Now I’m stuck. Tragically stuck, 'cause he's sitting there, smiling and all, with his glasses pushed on top of his forehead.

“Can I take a shower first? I mean, I wouldn’t want to show up anywhere in the past with this serious case of bed-head.”

“Well, hurry up, I was planning to go back and watch the end of last Sunday’s ‘Cold Case’ you forgot to TiVo for me. Before I mow the lawn.”

Normally, I steer well clear of the things in my father’s lab, but there is something I’d like to correct.

And just so you know, just in case he sends me to the late Cretaceous Period or something and forgets how to reel me back, it’s about our last conversation:

I’m sorry.


VL Sheridan said...

Oh, how nice. That's really sweet that he wanted to make sure she knew that. Well done.

The Rusty Pen said...
This comment has been removed by the author.
The Rusty Pen said...

Hilarious! I liked the description of boredom and the eyebrow hair extraction. Where exactly did you end up?

Nicely done!

Old Altonian said...

Interesting bit of sci-fi, with a nice down to earth touch at the end.

Christine said...

You've convinced me that the time machine works. Love the conversation part of this story.

oldegg said...

I don't think it mattered much about the bed head, he still have it when he went back the 22 minutes. If only my father was that inventive! Beautifully done.

jaerose said...

It's amazing what you can do in the time it takes for your shirt to spin dry..something fun and indeed sweet..yet ending with 'I'm sorry' keeps us guessing..Jae ;)

Monica Manning said...

That was my father. Down to the 'workshop' next to the laundry space. I never knew what he did down there, but he spent a lot of time in his cave. There was an unspoken rule that we didn't disturb him.
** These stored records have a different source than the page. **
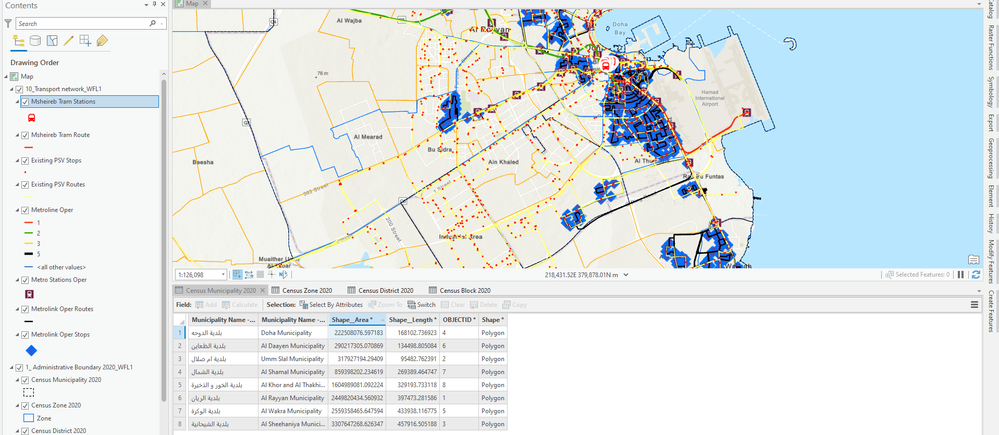Open List By Selection view
Screen dimensions: 999x435
click(52, 41)

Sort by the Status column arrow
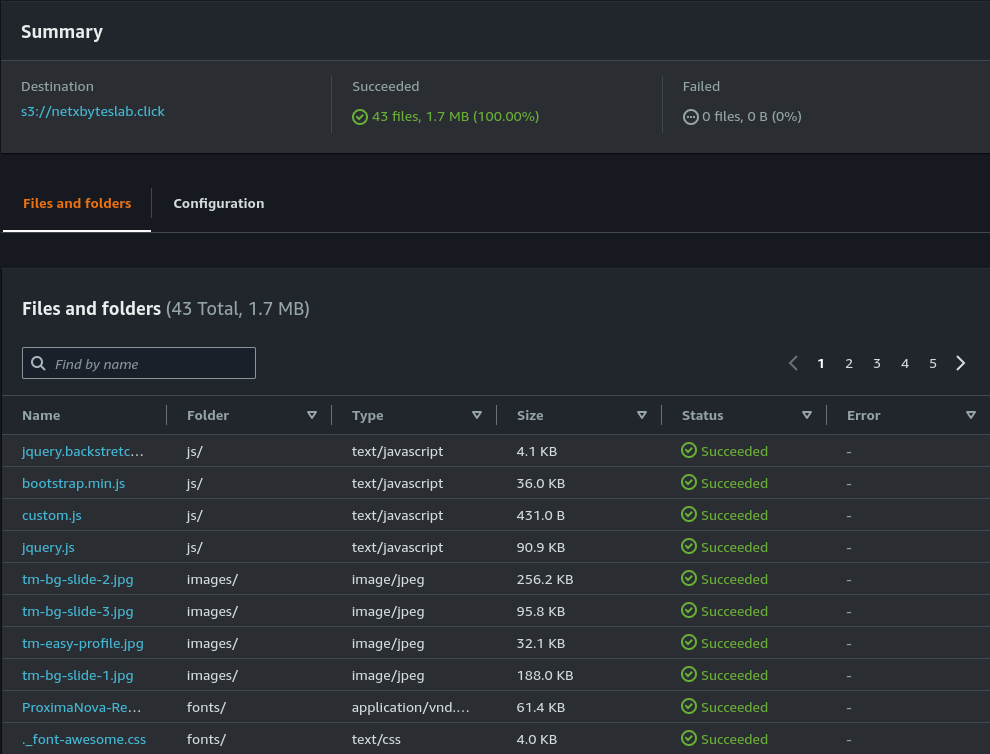click(x=807, y=415)
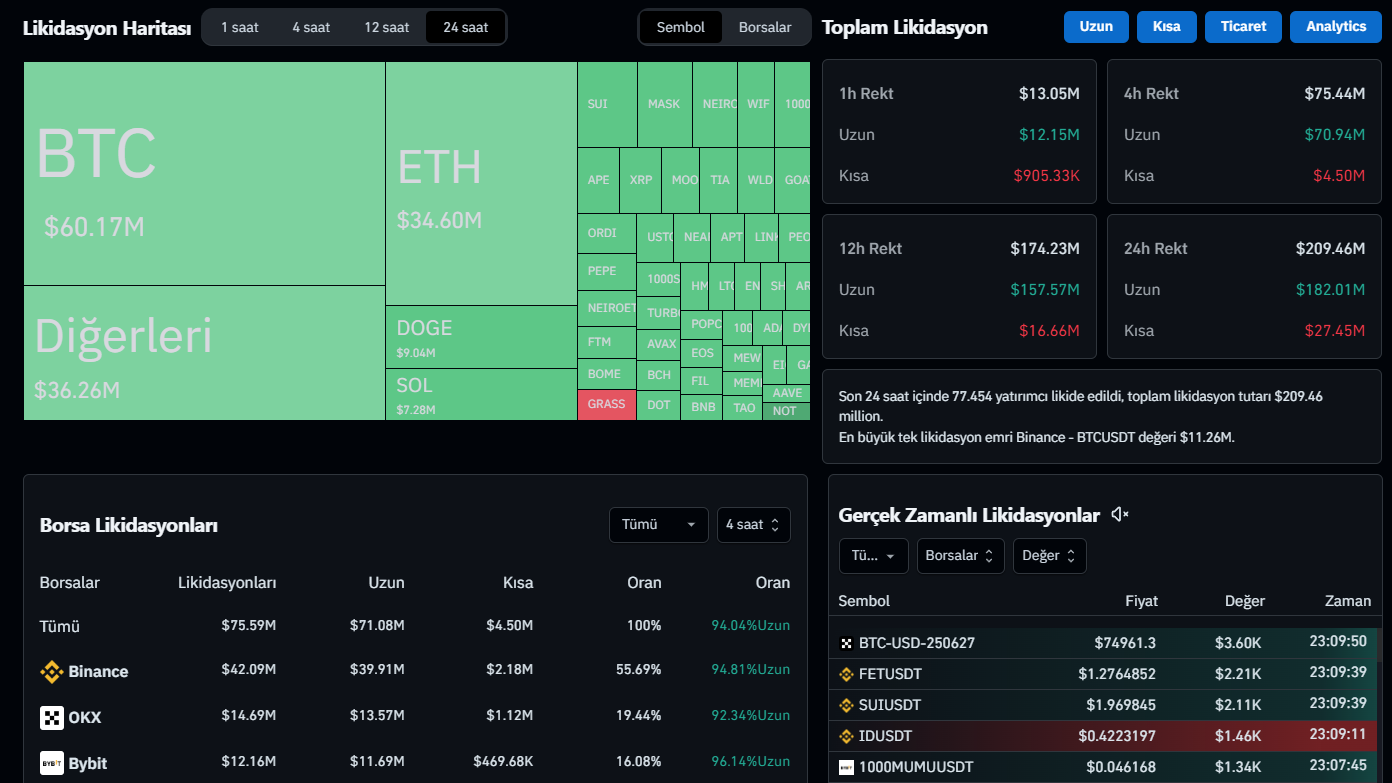Open the Tümü dropdown in Borsa Likidasyonları
Image resolution: width=1392 pixels, height=783 pixels.
click(x=658, y=525)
Loved the ending. I always say I wouldn't change what happened in the past (though I'd like to obliterate most of it), as it's made me who I am now, but there are some people I'd like to apololgize to. Too many, actually.

Deanna Schrayer said...

This is great Thom! I love how you set us up there in the end for (what I thought) would be the kid trying to get more time in to play games or something, but no, instead he shows how much he loves his dad. Fantastic!

Sonia said...

very interesting! too bad he can only go back for 22 minutes.

laradunning said...

I like the voice in this piece. Not to teeny, but not adult either. I guess its good you can only go back for 22 min. less to change. I like how the dad changed simple things. It seemed much bigger in his mind, than I think it really was. Sutle humor worked well with this.